| HN Mirror

Y	Hacker News new \| ask \| show \| jobs

by barefootsanders 141 days ago

OP here. I built skillthis.ai, a tool that takes a description of your professional expertise and generates a Claude Code skill file (a markdown prompt file that customizes Claude's behavior for specific tasks).

155 people used it over 3.5 weeks. I analyzed the results and found some patterns I didn't expect.

The headline finding: someone typed "I a bartender" (12 characters, with a typo) and scored 85/100. A 15,576-character technical specification about development process analysis scored 72/100. The bartender input was reproducible, I ran it twice.

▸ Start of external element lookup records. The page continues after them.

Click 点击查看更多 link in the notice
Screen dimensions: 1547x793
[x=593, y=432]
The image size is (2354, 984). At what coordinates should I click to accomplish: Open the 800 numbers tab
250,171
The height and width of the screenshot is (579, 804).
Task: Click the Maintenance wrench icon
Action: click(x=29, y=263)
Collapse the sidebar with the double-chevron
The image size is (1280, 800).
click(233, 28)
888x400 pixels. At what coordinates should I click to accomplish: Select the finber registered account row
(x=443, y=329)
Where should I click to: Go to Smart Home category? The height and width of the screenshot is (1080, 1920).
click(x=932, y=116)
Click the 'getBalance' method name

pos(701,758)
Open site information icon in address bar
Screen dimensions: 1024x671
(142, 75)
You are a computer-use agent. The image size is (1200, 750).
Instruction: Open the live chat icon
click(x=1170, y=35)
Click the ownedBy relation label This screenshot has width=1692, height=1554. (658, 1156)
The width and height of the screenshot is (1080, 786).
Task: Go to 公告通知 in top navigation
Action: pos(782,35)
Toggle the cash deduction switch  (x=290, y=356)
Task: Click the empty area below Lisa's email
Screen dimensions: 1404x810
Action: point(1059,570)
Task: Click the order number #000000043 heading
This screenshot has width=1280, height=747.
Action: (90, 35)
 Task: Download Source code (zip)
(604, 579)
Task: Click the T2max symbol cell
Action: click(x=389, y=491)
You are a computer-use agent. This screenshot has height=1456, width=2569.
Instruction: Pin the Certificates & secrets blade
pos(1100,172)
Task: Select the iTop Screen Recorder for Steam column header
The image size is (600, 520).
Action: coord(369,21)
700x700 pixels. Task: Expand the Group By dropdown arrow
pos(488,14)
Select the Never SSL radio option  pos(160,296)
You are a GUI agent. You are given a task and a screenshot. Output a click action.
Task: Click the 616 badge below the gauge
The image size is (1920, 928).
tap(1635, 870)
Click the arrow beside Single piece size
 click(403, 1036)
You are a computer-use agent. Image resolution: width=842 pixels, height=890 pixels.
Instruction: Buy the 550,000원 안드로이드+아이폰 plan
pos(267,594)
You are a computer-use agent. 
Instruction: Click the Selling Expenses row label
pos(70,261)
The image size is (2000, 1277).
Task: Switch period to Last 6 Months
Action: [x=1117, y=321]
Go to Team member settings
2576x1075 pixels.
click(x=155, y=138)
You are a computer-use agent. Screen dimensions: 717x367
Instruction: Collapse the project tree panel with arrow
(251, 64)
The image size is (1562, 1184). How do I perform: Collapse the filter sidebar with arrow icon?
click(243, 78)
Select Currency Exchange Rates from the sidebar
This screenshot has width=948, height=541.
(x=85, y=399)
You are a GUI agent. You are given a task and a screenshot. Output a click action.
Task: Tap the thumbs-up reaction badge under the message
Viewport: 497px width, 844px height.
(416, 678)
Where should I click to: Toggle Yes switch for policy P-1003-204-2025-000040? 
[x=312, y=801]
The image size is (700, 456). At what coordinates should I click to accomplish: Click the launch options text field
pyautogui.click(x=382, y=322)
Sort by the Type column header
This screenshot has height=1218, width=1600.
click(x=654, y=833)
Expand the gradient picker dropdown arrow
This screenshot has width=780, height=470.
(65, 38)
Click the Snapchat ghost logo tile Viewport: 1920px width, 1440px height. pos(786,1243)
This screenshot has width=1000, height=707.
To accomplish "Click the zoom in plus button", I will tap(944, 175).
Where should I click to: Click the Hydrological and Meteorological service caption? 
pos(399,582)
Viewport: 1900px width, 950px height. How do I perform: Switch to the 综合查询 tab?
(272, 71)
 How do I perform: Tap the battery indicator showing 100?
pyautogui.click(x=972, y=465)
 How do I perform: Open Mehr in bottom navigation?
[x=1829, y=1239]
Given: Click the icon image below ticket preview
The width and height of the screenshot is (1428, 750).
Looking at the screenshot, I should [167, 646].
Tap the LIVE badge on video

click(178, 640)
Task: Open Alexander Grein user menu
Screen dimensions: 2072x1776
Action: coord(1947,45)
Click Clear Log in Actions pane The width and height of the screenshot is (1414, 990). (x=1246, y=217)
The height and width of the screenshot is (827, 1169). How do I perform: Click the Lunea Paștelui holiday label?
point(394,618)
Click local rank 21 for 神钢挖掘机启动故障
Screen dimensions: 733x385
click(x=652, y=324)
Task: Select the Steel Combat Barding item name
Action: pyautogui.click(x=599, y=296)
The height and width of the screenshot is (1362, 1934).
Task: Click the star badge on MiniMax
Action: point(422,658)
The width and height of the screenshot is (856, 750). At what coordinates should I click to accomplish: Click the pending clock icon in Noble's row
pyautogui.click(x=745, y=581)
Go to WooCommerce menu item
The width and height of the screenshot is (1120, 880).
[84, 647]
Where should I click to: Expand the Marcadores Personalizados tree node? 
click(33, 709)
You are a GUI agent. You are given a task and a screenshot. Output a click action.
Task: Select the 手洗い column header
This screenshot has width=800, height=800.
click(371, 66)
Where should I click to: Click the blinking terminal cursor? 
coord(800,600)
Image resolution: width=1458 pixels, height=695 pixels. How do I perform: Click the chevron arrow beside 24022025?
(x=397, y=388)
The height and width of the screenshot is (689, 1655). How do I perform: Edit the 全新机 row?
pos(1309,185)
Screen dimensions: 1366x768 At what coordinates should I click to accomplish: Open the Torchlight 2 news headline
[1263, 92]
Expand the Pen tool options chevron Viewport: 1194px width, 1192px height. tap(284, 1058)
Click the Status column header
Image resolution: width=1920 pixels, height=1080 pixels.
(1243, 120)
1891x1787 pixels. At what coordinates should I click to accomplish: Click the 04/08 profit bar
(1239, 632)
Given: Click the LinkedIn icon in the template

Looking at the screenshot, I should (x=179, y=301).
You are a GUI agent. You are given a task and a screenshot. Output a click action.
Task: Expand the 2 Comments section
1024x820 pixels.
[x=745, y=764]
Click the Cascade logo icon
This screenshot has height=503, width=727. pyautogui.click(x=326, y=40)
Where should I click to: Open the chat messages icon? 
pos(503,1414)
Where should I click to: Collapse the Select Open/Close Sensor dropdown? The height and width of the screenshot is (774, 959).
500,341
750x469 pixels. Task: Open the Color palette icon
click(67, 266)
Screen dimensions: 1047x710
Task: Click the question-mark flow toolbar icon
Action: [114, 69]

More surprisingly, "hey bro" scored 88/100. The system generated a "Casual Communication Skill" and suggested adding "quantifiable success metrics." The grading algorithm clearly has issues (acknowledged in the post).

What actually predicted quality: - Specific, well-understood domains (plumber, bartender, OKR expert) - Task-oriented descriptions (what you do vs. what you are) - Brevity with clarity (top scores averaged under 100 characters) - Named frameworks or methodologies

What didn't: length (negatively correlated with score), vague enthusiasm, attempts to jailbreak or override Claude's behavior.

The tool uses Claude to generate the skill, then a separate Claude call to grade it. The grading inconsistency is a known problem. I built a guided question flow to address the input quality issue, which asks three follow-up questions when input is too vague.

Stack: Next.js, Supabase, Claude API. Blog post has links to every skill mentioned so you can see the actual outputs.